花巻市の先人の業績の概要について紹介しています。

200 件の情報が見つかりました。

氏名 地区 業績
柳原昌悦やなぎわら しょうえつ 石鳥谷 ”宮沢賢治の教え子で自らも教育に尽くした”
 明治42年(1909年)8月10日、八幡の江曽で生まれる。八幡尋常小学校、県立花巻農学校、岩手師範学校を卒業後、教職にあたった。花巻農学校時代に賢治から一年程度の教えを受け、卒業後も親交を深めていった。賢治の妹トシの亡き後、トシが使用していたバイオリンが昌悦に贈られた。宮沢賢治が最後に柳原昌悦に宛てた手紙には助言が残されている。平成元年(1989年)2月12日、80歳で亡くなった。賢治からの手紙やバイオリンは、現在宮沢賢治記念館に寄贈されている。
谷村貞治やむら ていじ 石鳥谷 ”谷村学院を創設「漢字テレプリンター」を開発し、「みちのくの電信王」と呼ばれる”
明治29年(1896年)3月19日、新堀の上郷で生まれる。中央逓信局電信で電信工夫として勤めながら、電気学校(現東京電気大学)夜間部と英語学校に入学し、勉強に励んだ。大正13年に英国資本のサミュエル商会から招聘を受け、電信機の開発にあたった。やがて仮名文字式電信機を開発した。昭和12年(1937年)6月に独立し東京浦田に新興製作所を創設したが、20年の東京大空襲で工場が焼失した際に花巻に本拠を移した。昭和30年、漢字や記号を含めた文字の送受信・即印字を可能にした、「谷村式テレプリンター」を完成させた。実業家としてだけではなく、衆議院議員、自民党連合会長、県政顧問、県総合開発審議委員、みちのくコカコーラボトリングなどの要職を歴任したほか、新堀公民館や石鳥谷公民館(元商工会館)、花巻公民館などの建設、人材育成、文化事業にも多く私財を投じた。昭和43年(1968年)4月20日、72歳で亡くなった。

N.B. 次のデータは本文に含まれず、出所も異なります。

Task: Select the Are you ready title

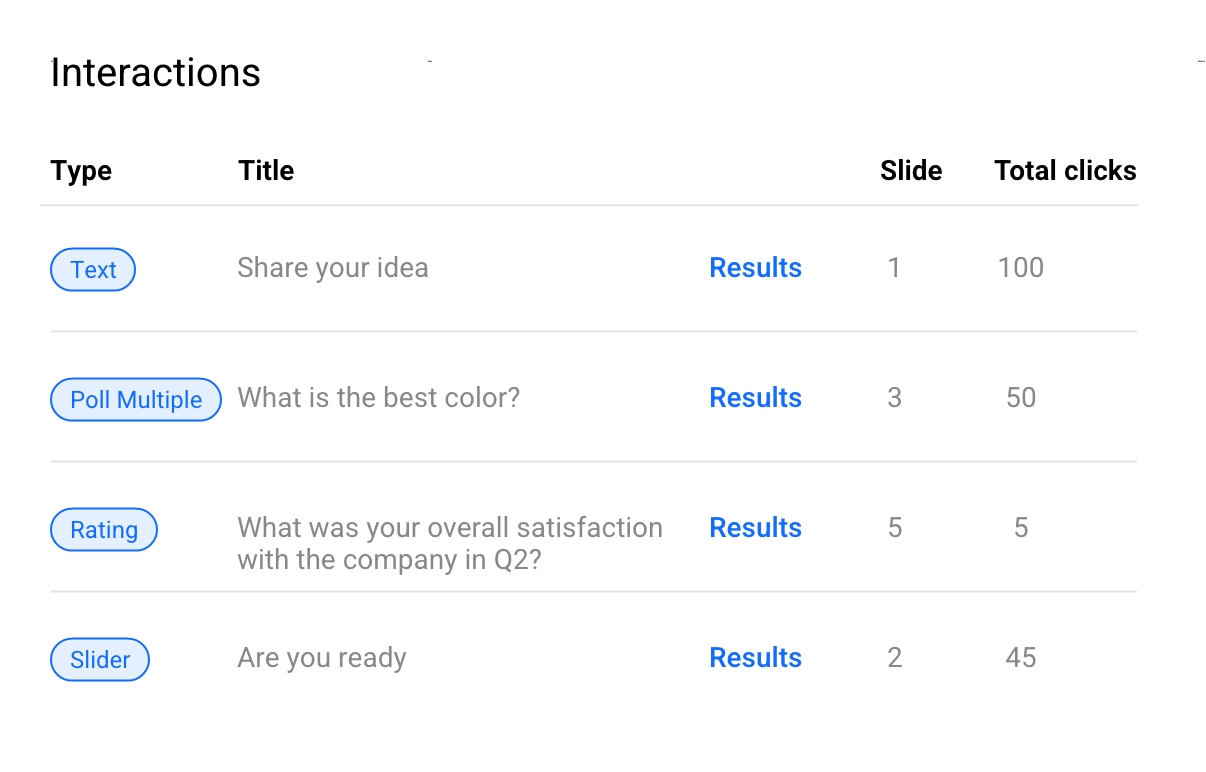Action: point(322,658)
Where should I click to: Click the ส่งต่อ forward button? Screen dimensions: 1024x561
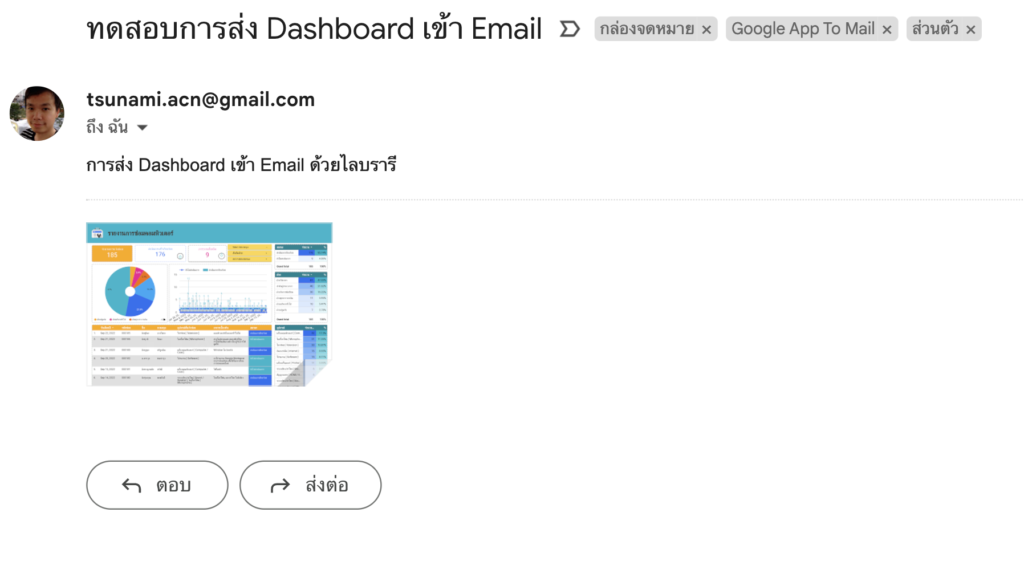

湯川家三代ゆかわけ さんだい 石鳥谷 ”狩野派に学んだ盛岡藩絵師”
湯川玉流とその子の玉泉、孫の玉僊で、三人とも盛岡藩の絵師として活躍した。
 玉流…徳川幕府のお抱え絵師。狩野春信に絵を学び、特に人物画を得意とした。盛岡藩内のお抱え絵師の中でも郡を抜いていたと言われている。盛岡市永泉寺の「出山釈迦図」や同天満宮の「能図額」、同千手院の「愛染明王像」などの作品がある。文化五年(1808年)10月18日に亡くなった。
 玉泉…安永5年(1776年)生まれ。父 玉流の門下であったが、事績は残されていない。文化13年(1816年)2月23日に41歳で亡くなった。
 玉僊…文化9年(1812年)8月15日生まれ。「鷹図」の画題を得意とし、盛岡市法華寺などのほか、石鳥谷町内の寺院や個人宅に見られる。画家としてだけではなく教育の面にも尽力し、明治4年(1871年)から約一年間、八幡・好地・新堀・石鳥谷の四ヵ村を管轄する郡長を務め、以後は寺子屋の師匠として教育にあたった。七十余歳で亡くなった。
渡辺弥右衛門わたなべ やえもん 石鳥谷 ”農業の振興や町政に貢献した”
 明治29年(1896年)7月16日に大興寺に生まれる。昭和6年(1931年)に産業組合運動に参画し、のちに組合の理事を務める。昭和22年に農業共同組合設立発起人となり、翌年には石鳥谷町農業協同組合発足に伴い理事となり23年余り組合長を務め、組合の基盤作りに努めた。昭和12年より石鳥谷町議会議員となり、のちに議長に就任した。このほかにも町警防団長や町教育委員、花巻地方農業共同組合長、山王海土地改良区理事、森林組合理事などを歴任した。昭和49年には農業の振興の尽力した功績により、全国農業中央会より表彰を受け、49年には勳五等瑞宝章が授与された。昭和50年(1975年)8月15日に79歳で亡くなった。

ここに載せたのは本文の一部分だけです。